Here is my code I used to get all params:
import React from 'react'
import {useSearchParams} from "react-router-dom";
const Users = () => {
const [searchParams, setSearchParams] = useSearchParams();
const params = searchParams.getAll();
console.log(params)
return (<h1>params</h1>)
}
Did I make any mistake there?
This is my dependencies on package.json
:
"dependencies": {
...,
"react": "^17.0.2",
"react-dom": "^17.0.2",
"react-router-dom": "^6.2.2",
...,
},
The URLSearchParams.getAll
still takes a key and returns an array of all the values for that key.
let url = new URL('https://example.com?foo=1&bar=2'); let params = new URLSearchParams(url.search); //Add a second foo parameter. params.append('foo', 4); console.log(params.getAll('foo')) //Prints ["1","4"].
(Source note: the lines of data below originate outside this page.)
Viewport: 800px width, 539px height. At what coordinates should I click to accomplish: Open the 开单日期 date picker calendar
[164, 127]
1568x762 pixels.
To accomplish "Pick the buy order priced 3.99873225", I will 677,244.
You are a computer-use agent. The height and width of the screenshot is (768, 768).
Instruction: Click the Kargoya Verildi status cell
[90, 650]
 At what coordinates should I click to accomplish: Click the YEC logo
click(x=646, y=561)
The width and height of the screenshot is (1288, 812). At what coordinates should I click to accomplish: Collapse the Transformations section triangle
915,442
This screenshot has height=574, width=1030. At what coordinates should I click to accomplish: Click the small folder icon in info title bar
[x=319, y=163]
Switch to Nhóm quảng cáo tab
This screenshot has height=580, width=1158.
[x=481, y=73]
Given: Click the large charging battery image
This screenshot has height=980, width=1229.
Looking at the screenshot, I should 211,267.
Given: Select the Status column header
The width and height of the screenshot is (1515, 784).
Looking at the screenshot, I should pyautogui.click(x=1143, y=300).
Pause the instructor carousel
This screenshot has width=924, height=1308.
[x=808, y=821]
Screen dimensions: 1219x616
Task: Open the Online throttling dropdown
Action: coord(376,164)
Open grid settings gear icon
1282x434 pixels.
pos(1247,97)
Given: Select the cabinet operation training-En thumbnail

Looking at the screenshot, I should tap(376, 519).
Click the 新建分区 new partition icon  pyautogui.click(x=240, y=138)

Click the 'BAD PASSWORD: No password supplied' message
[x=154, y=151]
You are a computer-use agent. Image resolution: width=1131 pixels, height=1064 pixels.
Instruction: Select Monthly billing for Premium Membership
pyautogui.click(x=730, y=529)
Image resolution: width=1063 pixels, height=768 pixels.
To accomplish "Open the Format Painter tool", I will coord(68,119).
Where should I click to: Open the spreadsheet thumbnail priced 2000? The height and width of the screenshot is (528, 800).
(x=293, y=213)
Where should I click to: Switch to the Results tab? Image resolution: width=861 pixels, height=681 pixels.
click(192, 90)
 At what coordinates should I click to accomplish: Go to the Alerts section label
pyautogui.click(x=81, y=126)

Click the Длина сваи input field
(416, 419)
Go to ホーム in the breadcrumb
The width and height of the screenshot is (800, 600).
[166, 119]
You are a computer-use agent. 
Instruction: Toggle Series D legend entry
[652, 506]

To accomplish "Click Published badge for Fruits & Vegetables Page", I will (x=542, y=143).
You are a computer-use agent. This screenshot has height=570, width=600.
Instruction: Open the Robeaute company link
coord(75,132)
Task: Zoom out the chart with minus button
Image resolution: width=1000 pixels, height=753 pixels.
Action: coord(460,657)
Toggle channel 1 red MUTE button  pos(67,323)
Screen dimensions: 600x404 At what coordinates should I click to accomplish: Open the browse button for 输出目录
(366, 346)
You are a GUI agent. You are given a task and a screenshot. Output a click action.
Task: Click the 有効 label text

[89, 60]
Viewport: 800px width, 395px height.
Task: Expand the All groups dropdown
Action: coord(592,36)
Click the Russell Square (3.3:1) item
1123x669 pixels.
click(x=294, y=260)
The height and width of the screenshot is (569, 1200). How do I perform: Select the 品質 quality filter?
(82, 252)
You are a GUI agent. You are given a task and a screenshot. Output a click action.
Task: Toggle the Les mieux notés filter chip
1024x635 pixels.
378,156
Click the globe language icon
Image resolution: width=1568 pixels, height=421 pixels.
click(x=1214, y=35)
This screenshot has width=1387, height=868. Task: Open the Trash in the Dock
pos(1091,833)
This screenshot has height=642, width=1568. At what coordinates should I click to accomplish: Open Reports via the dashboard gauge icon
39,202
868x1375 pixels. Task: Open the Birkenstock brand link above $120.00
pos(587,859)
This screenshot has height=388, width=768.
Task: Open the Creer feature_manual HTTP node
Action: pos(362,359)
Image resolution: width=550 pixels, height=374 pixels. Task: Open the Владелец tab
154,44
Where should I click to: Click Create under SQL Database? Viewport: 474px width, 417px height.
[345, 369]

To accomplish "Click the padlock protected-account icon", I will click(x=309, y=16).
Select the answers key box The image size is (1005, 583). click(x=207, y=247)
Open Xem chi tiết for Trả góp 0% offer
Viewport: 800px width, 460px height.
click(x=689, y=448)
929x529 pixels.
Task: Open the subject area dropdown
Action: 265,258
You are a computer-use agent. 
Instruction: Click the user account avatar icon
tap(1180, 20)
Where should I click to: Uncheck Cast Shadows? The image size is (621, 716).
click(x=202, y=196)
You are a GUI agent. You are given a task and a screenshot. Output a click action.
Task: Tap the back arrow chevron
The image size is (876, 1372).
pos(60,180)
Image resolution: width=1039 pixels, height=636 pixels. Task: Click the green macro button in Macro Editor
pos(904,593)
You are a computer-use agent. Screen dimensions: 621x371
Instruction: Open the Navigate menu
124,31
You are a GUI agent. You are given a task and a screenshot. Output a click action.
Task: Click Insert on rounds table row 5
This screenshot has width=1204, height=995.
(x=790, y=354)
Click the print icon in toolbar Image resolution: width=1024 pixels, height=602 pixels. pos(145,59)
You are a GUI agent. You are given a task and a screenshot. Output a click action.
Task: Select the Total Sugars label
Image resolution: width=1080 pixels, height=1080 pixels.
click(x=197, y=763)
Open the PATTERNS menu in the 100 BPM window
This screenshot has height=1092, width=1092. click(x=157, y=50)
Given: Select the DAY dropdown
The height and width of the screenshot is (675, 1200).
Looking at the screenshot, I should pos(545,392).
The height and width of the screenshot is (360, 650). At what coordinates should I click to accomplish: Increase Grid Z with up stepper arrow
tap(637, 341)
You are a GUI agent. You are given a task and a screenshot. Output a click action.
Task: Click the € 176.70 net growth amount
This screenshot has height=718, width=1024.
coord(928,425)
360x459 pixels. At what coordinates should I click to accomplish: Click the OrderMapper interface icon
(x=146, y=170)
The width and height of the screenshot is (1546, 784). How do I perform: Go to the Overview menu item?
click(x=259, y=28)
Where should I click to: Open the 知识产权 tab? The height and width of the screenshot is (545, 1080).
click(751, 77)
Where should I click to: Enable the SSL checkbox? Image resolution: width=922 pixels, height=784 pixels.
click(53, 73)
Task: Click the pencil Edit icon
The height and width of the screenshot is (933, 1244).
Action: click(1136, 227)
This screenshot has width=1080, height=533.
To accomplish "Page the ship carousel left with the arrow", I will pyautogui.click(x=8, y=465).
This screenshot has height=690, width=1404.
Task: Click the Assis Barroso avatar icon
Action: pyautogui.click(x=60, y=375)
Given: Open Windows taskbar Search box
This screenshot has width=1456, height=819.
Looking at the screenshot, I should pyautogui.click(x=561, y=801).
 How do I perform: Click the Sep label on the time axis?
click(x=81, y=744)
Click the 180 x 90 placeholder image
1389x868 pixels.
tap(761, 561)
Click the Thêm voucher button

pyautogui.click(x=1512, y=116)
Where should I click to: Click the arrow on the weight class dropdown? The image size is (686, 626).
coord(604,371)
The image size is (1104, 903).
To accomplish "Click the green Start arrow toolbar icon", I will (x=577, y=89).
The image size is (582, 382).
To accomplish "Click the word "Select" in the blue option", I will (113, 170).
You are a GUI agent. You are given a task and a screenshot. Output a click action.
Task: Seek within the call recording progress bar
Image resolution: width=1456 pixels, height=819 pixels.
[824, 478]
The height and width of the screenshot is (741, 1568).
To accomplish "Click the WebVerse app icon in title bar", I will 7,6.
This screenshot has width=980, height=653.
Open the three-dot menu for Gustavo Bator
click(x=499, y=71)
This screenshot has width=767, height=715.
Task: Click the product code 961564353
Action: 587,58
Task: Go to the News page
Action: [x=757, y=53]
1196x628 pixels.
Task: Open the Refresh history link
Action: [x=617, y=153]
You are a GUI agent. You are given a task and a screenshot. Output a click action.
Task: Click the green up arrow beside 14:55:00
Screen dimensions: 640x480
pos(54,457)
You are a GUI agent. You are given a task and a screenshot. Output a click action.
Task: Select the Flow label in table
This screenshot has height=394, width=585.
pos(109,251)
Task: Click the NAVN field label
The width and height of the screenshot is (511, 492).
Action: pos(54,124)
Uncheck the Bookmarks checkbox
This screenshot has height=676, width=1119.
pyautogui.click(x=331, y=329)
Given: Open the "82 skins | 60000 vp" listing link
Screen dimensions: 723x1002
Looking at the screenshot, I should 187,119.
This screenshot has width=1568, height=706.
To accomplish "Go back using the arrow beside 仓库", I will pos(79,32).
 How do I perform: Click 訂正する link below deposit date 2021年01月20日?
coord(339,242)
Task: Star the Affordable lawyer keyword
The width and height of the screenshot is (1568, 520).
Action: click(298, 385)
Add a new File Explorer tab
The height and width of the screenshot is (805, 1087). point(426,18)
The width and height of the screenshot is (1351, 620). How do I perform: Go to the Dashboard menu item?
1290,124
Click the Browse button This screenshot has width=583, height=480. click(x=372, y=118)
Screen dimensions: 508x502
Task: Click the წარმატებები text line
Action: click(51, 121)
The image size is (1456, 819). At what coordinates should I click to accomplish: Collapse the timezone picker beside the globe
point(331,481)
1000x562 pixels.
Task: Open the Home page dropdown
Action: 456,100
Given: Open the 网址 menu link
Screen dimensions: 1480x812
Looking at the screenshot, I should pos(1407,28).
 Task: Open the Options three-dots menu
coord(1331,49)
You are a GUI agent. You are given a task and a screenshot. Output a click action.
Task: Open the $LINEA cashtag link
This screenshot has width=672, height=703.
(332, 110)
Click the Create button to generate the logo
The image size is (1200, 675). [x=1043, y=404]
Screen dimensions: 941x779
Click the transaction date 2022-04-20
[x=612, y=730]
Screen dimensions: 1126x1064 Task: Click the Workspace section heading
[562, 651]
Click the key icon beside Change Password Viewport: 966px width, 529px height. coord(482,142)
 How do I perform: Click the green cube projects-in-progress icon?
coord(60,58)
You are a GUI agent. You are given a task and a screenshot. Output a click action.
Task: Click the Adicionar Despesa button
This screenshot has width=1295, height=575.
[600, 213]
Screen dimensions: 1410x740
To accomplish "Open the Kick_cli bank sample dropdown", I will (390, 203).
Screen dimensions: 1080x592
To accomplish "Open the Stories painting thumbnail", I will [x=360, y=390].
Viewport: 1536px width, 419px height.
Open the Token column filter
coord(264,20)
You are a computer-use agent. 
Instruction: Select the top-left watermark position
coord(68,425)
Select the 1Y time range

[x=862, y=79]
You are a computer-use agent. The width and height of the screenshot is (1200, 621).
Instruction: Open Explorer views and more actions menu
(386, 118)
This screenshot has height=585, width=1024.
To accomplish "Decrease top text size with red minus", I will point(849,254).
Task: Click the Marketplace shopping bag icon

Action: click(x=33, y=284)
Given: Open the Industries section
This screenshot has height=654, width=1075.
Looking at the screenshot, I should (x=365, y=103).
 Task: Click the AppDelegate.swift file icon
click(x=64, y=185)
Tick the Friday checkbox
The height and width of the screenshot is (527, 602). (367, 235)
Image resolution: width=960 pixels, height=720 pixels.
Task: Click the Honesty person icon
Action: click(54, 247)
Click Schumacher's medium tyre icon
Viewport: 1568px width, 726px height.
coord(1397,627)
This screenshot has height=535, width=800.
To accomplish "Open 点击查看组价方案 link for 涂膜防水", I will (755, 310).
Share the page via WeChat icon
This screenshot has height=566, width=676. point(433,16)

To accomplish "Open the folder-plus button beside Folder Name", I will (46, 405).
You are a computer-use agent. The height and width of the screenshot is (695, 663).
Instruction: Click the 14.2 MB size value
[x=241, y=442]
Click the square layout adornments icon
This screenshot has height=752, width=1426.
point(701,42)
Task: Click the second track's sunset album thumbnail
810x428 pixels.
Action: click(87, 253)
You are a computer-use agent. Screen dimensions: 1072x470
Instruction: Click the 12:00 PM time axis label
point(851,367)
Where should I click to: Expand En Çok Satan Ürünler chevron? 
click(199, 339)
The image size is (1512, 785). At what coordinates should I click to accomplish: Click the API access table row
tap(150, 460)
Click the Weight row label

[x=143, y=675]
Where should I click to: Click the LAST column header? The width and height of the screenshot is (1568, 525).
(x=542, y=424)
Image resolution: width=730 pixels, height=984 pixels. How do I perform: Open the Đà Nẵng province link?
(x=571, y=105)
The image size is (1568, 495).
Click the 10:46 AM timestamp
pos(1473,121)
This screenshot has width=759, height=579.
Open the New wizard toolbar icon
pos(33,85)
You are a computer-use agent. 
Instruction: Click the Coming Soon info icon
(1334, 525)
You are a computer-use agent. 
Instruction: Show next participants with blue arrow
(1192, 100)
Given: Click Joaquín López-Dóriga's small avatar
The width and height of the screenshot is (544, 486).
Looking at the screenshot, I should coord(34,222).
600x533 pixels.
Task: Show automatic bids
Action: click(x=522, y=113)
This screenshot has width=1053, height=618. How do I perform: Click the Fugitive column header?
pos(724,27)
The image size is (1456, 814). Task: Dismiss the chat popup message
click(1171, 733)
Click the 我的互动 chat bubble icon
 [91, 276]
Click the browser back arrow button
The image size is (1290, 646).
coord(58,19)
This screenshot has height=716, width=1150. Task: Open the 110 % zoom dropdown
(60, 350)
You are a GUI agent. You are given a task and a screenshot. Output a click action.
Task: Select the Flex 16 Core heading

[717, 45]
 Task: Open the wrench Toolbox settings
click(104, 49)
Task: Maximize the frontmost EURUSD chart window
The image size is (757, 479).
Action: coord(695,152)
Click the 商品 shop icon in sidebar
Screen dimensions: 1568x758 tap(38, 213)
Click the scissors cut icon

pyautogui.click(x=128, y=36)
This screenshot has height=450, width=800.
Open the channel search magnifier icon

You could use URLSearchParams.entries
to return an iterator that can be used to push entries into an array of key/value pairs.
Example:
const Users = () => {
const [searchParams, setSearchParams] = useSearchParams();
const params = [];
for(let entry of searchParams.entries()) {
params.push(entry);
}
console.log(params); // [["page", 5], ["pageSize", 25]]
return (
<>
<h1>Params</h1>
<ul>
{params.map(([key, value]) => (
<li key={key}>{key} - {value}</li>
))}
</ul>
</>
);
}
You could also use URLSearchParams.forEach
to iterate and capture the key/value pairs.
Example:
const Users = () => {
const [searchParams, setSearchParams] = useSearchParams();
const params = [];
searchParams.forEach((value, key) => {
params.push([key, value]);
});
console.log(params); // [["page", 5], ["pageSize", 25]]
return (
<>
<h1>Params</h1>
<ul>
{params.map(([key, value]) => (
<li key={key}>{key} - {value}</li>
))}
</ul>
</>
);
}
With either the .entries
for-loop or .forEach
method you could instead "reduce" into an object.
const params = {};
for(let [key, value] of searchParams.entries()) {
params[key] = value;
}
-- or --
searchParams.forEach((value, key) => {
params[key] = value;
});
console.log(params); // { page: 5, pageSize: 25 }
...
params.page; // 5
params.pageSize; // 25
This all said, it's probably still best to use the .get
method and explicitly get the specific queryString parameters.